In 2013 and 2014 rumors swirled about ZEDE projects, including a port in the Gulf of Fonseca, but nothing materialized. I even moved to Honduras in 2014, at the time the murder capital of the world, to be closer to the action. As late as 2017, the Honduran government was saying projects were about to begin.

The ZEDE legislation is the successor to the RED (Regiones Especiales de Desarrollo) legislation, which Romer helped introduce to build charter cities. Romer had a falling out with the Honduran government in 2012. Shortly after his departure, the RED legislation was declared unconstitutional. The ZEDE legislation was passed to address the constitutional shortcomings of the RED legislation, though it also benefitted from seeing the Supreme Court judges who ruled against the RED legislation fired. To be fair, the government claims they were fired for a ruling on a police brutality case, which I am wont to believe. If there was sufficient government support behind ZEDEs to fire Supreme Court justices, it would not have taken seven years for the first ZEDE to be launched.

I worked with much of the Prospera team under the previous incarnation, NeWAY Capital (I’m not sure of the formal relationship between the two). I left around the time they pivoted to Honduras, 2.5 years ago. I was skeptical, as Honduras was the place projects went to die. Years had gone by without projects gaining meaningful traction and I expected them to run out of funding before launching. I’m happy to have been proven wrong.

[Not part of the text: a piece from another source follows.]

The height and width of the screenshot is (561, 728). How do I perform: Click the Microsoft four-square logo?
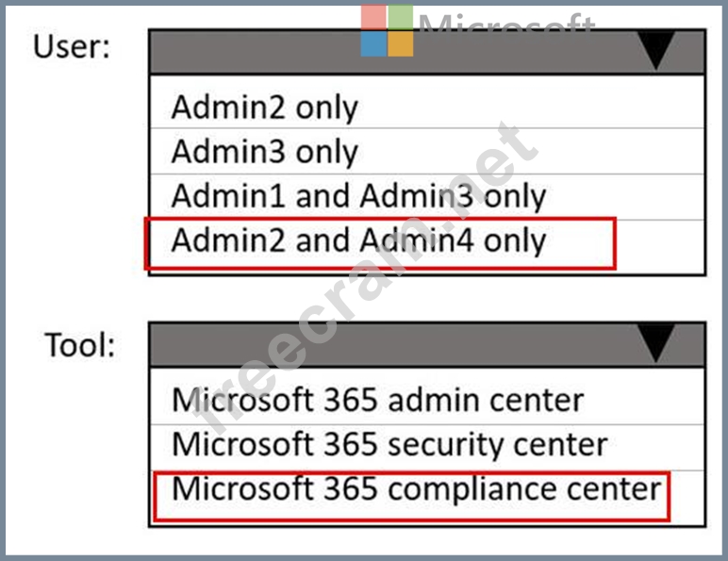(x=387, y=30)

Congratulations to Erick Brimen and the team. It is a lot of work to create a new jurisdiction, especially one as innovative as Prospera. The Charter Cities Institute has two team members spending approximately two thirds of their time on developing a “Governance Handbook,” a guide to the governance of a new jurisdiction. It will likely take about 9 months to complete, and that is just for the handbook, not implementation…

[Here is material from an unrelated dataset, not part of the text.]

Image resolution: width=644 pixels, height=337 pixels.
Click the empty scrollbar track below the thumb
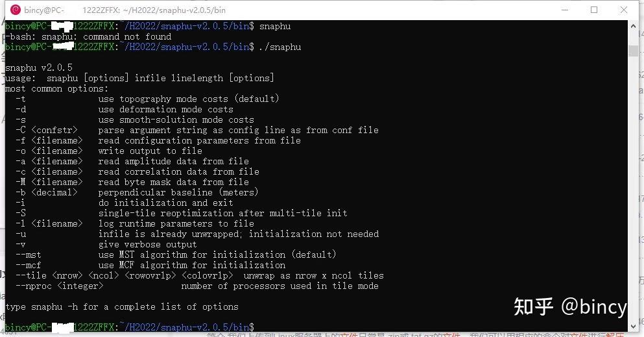634,195
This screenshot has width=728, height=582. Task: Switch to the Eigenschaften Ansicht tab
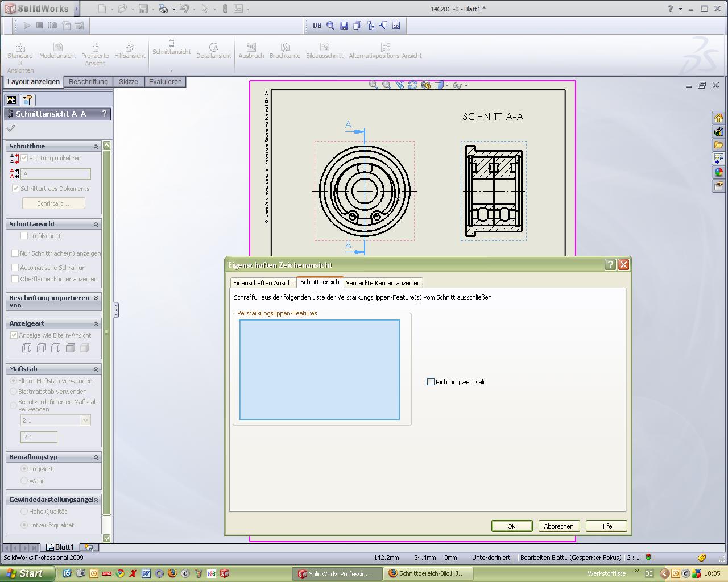pyautogui.click(x=263, y=283)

Residency costs $1300 annually, unless you’re Honduran, in which case it costs $260. Becoming a resident also requires signing an “Agreement of Coexistence,” a legally binding contract between Prospera and the resident. Prospera, therefore, cannot change the terms without exposing itself to legal liability. Most governments have sovereign immunity, this goes a step beyond removing that, with a contract that clearly defines the rights and obligations on both sides.

After signing the Agreement of Coexistence, all residents are required to buy general liability insurance which will ensure themselves against both civil and criminal liability. General liability insurance, as well as criminal liability insurance, has been proposed by economist Robin Hanson, among others.

That is from an email by Mark Lutter, Founder and Executive Director of the Charter Cities Institute. I thank Massimo for drawing my attention to this.